| Work item |
This exercise calls for copying every line below that holds the word "field".

Stored items from a collection:
□ □ □ □ □

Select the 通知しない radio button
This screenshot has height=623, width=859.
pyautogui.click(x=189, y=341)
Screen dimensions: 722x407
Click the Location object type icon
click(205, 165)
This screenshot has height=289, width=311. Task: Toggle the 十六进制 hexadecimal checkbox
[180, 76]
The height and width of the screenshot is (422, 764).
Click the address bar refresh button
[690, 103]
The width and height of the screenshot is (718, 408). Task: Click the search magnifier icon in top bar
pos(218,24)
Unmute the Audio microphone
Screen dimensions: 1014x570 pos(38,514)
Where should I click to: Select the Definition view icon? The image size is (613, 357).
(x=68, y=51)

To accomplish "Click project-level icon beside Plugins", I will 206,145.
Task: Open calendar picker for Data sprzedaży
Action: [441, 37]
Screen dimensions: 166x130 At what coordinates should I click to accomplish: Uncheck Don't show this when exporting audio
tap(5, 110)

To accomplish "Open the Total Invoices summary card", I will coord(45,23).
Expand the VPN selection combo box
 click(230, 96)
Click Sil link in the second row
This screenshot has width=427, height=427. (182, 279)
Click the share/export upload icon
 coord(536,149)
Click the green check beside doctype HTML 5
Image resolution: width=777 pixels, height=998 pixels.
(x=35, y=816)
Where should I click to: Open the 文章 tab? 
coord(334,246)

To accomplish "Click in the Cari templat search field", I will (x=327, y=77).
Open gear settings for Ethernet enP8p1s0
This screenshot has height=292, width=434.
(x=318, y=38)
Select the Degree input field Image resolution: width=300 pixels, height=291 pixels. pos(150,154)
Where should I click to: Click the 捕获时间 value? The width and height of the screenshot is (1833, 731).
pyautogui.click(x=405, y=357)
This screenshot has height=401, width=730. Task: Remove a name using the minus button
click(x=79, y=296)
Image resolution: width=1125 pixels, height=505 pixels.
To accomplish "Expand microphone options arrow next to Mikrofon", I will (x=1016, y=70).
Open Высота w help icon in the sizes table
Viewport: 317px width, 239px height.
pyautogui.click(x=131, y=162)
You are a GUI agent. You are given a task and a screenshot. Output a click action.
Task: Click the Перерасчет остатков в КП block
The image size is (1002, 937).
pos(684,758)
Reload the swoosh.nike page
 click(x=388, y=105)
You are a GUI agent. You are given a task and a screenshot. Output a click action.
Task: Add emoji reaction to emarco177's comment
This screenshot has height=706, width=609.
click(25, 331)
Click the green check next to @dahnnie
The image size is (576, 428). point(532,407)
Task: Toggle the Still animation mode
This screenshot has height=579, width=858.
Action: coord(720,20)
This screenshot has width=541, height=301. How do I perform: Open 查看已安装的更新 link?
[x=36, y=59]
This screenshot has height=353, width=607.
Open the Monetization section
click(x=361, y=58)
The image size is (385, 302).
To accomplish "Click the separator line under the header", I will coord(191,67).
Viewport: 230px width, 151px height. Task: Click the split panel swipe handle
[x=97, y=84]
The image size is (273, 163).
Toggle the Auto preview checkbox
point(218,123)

□ □ □ □ □

| Expected answer |
To accomplish "Click in the Cari templat search field", I will (x=327, y=77).
Select the Degree input field Image resolution: width=300 pixels, height=291 pixels. pos(150,154)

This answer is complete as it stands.